Kharidschiten
weitere Schreibweisen: Charidschiten, Kharidjiten, Kharijiten; Arab. (al-Kharidschiya): die Ausziehenden
Mit Kharidschiten bezeichnet man eine Oppositionsbewegung, die während des Kalifats des vierten rechtgeleiteten Kalifen Alib ibn Abu Talib entstand.
Die Bezeichnung Kharidschiten für diese Oppositionsbewegung ist eine Fremdbezeichnung, die sich aber allgemein über die Jahrhunderte durchgesetzt hat. Die frühen Kharidschiten nannten sich selbst zumeist Schurat (Arab. „selbstverkaufende“). Nach ihrem ersten Lager bei Kufa wurden sie auch Haruriya genannt.
Entstehung der frühen Kharidschiten
Während der Schlacht von Siffin (657), standen sich die Heere des amtierenden Kalifen Ali ibn Abu Talib und des Gouverneurs von Damaskus, dem späteren ersten Kalifen der Umayyadendynastie, Mu’awiya (603-680) gegenüber. Als Ali auf ein Angebot von Mu’awiya einging, dass ein Schiedsgericht eingesetzt werden soll, um über die strittige Nachfolge im Amt des Kalifats zu entscheiden, verweigerte diese Gruppe Ali die weitere Gefolgschaft. Sie waren der Überzeugung, dass in dieser Frage nur ein Gottesurteil durch den Ausgang der Schlacht, diesen Konflikt eindeutig entschieden könne. Sie zogen mit dem Ausruf aus: „Die Entscheidung steht allein Gott zu!“ (Arab. la hukma ill li-Llah) Dieses Gruppe wurden damals auch entsprechend ihrer Parole al-Muhakkima („die ein Gottesurteil fordern“) genannt und ließ sich in der Nähe von Kufa beim Ort Harura nieder.
Offenbar waren die historischen Ereignisse noch komplexer, als vielfach dargestellt, denn im Frühjahr 658 ereignete sich ein weiterer Auszug aus dem Lager Ali’s, da dieser weiterhin an einem Schiedsgericht festhielt. Diese Bewegung ließ sich am Kanal von Nahrawan nieder. Erst diese Gruppe von etwa 3-4.000 Männern wird in den arabischen Quellen als Kharidschiten bezeichnet.
Unter dieser Bewegung entwickelte sich ein Fanatismus, der zu extremen Überzeugungen führte. So hielten ihre Anhänger die Entscheidung Alis für eine Sünde und einen Akt des Unglaubens. Der verstorbene Kalif Uthman und der amtierende Kalif Ali wurden von ihnen sogar als Ungläubige bezeichnet. Für sie waren schließlich die Ermordung von Uthman, sowie weiterer Prophetengefährten und Anhänger von Mu’awiya legitim. Es folgten daher auch zahlreiche Anschläge gegen die Anhänger anderer Überzeugungen.
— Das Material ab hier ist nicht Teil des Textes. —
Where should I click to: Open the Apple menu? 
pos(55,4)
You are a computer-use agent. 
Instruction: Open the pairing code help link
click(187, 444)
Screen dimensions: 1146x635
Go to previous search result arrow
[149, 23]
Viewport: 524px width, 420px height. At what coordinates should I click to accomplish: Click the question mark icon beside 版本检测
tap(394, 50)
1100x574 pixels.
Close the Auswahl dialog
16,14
Der Kalif Ali griff schließlich ihr Lager bei Nahrawan an und ließ einen Großteil der dort lebenden Kharidschiten niedermetzeln. Aus Rache für das Massaker von an-Nahrawan wurde schließlich Ali selbst von einem Kharidschiten ermordet.
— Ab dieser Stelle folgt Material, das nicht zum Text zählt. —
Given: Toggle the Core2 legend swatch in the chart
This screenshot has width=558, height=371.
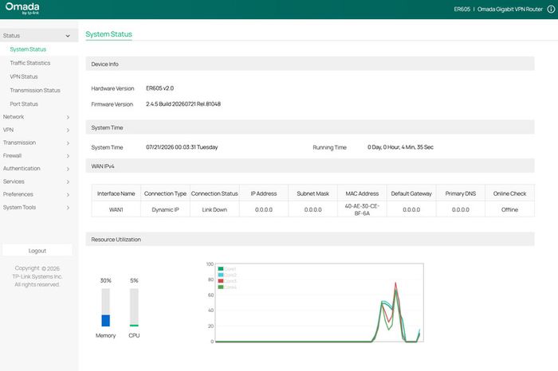Looking at the screenshot, I should [221, 275].
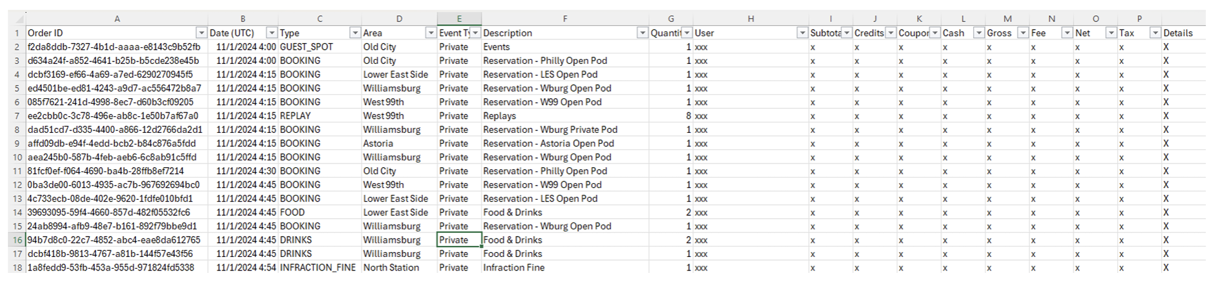The height and width of the screenshot is (284, 1215).
Task: Select the "Reservation - Wburg Private Pod" cell
Action: (550, 130)
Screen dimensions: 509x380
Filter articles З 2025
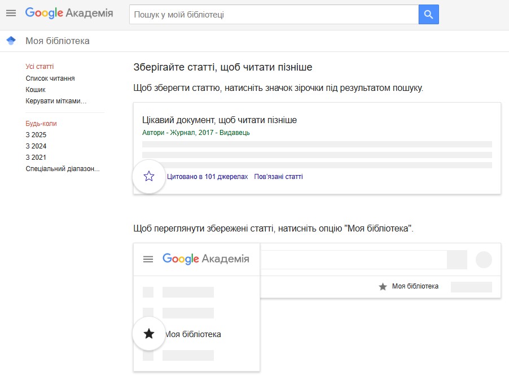click(x=36, y=135)
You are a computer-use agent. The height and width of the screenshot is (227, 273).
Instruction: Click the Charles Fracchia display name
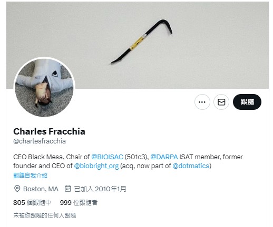[49, 131]
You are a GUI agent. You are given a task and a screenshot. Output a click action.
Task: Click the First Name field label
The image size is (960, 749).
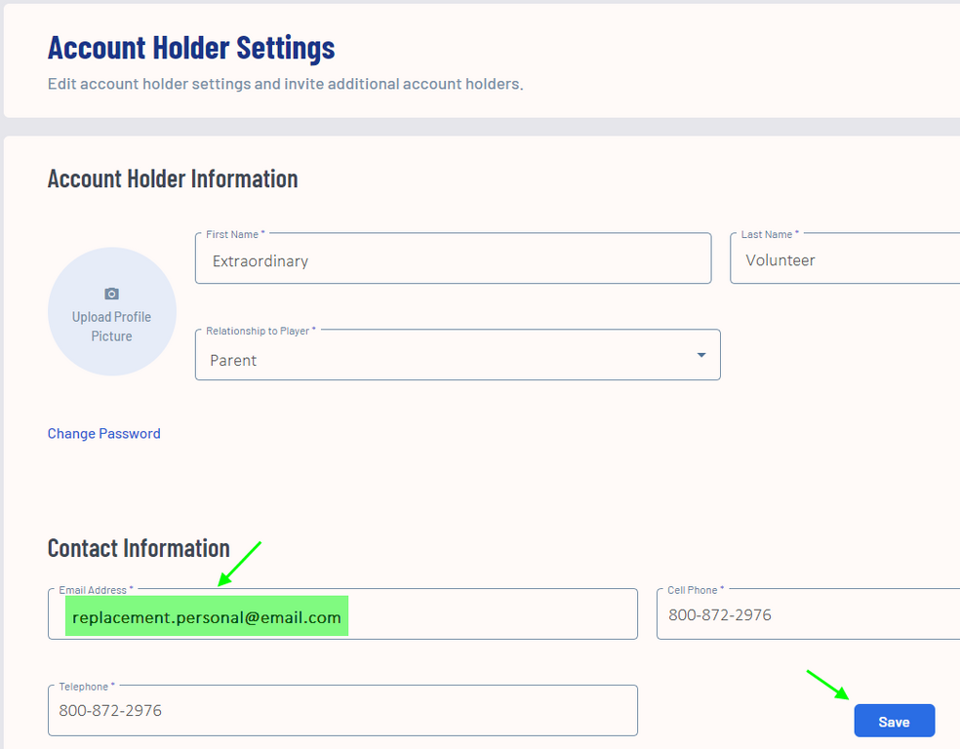[235, 235]
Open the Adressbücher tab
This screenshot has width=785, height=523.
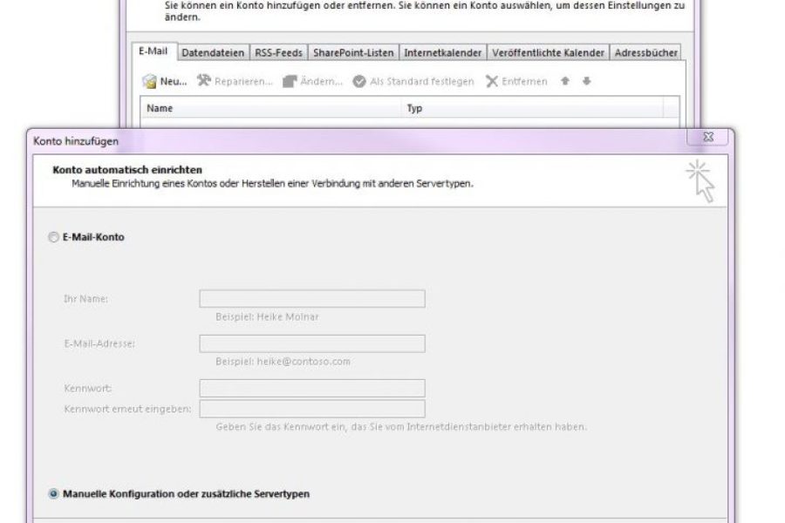pos(645,53)
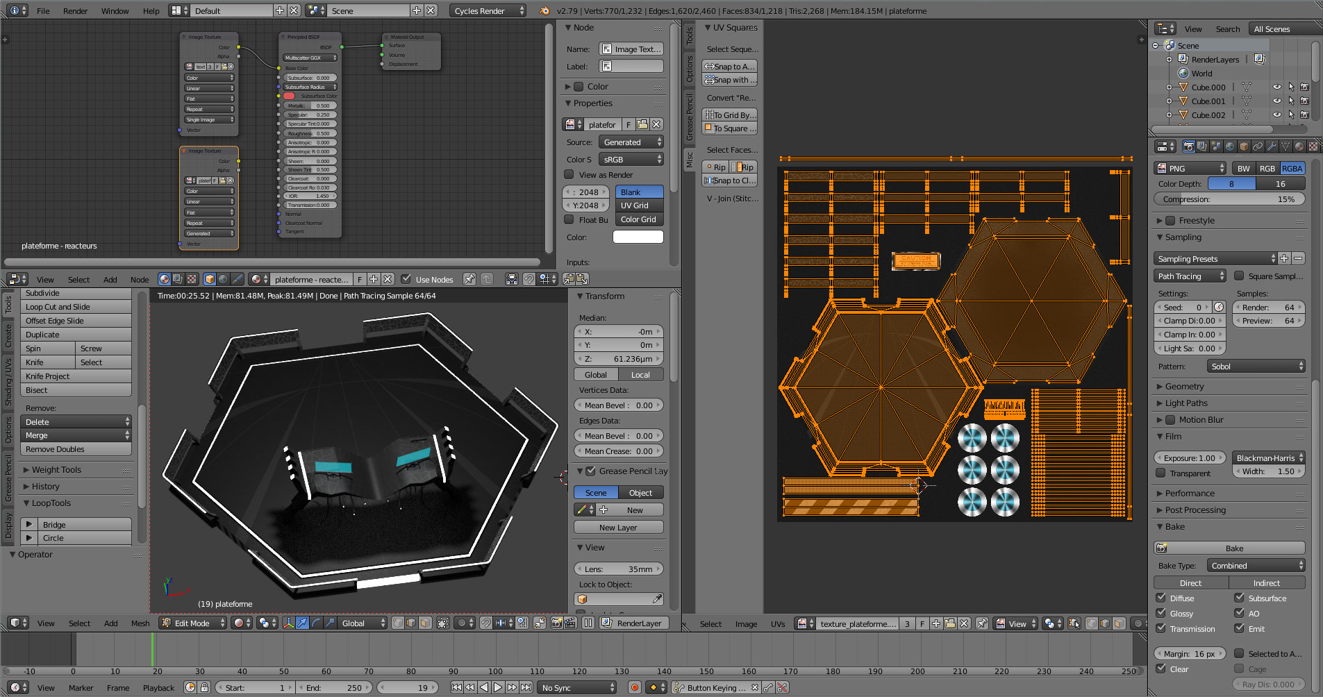Open the UVs menu in image editor
The image size is (1323, 697).
coord(777,623)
Unter den Kalifen der Umayyaden wurden die Kharidschiten erbittert verfolgt. Ihre Bewegung spaltete sich in gemäßigte und extreme Gruppierungen, die nach und nach aus ihren Zentren im Süden des Iraks in abseits gelegene Randgebiete des damaligen Reiches der Umayyaden vertrieben wurden. Eine besonders extreme Gruppe, die nach ihrem Anführer Azraqiten benannt wurde, zog mordend und plündernd durch Khusistan, einem Gebiet in der heutigen persischen Provinz Khuzestan. Für sie galten nur diejenigen als Muslime, die sich ihrer Überzeugung anschlossen und sie unterstützten. Einer weiteren Gruppe, die sogenannten Nadschdas, eroberten ein weitreichendes Gebiet, dass die heutigen Regionen Bahrain, Oman und Teile des Jemen erfasste. Das Reich der Nadschdas bestand bis 693.
Kharidschiten im Überblick
- Mit Kharidschiten wird eine wichtige Oppositionsbewegung gegen den Kalifen Ali bezeichnet
- Sie galten als Fanatiker und verübten Attentate gegen ihre Gegner und Andersdenkende.
- Ihre Bewegung spaltete sich schließlich in zahlreiche extreme aber auch gemäßigte Zweige.
- Verfolgt von den Umayyden-Kalifen, suchten sie Zuflucht in den entlegenen Teilen des Reiches.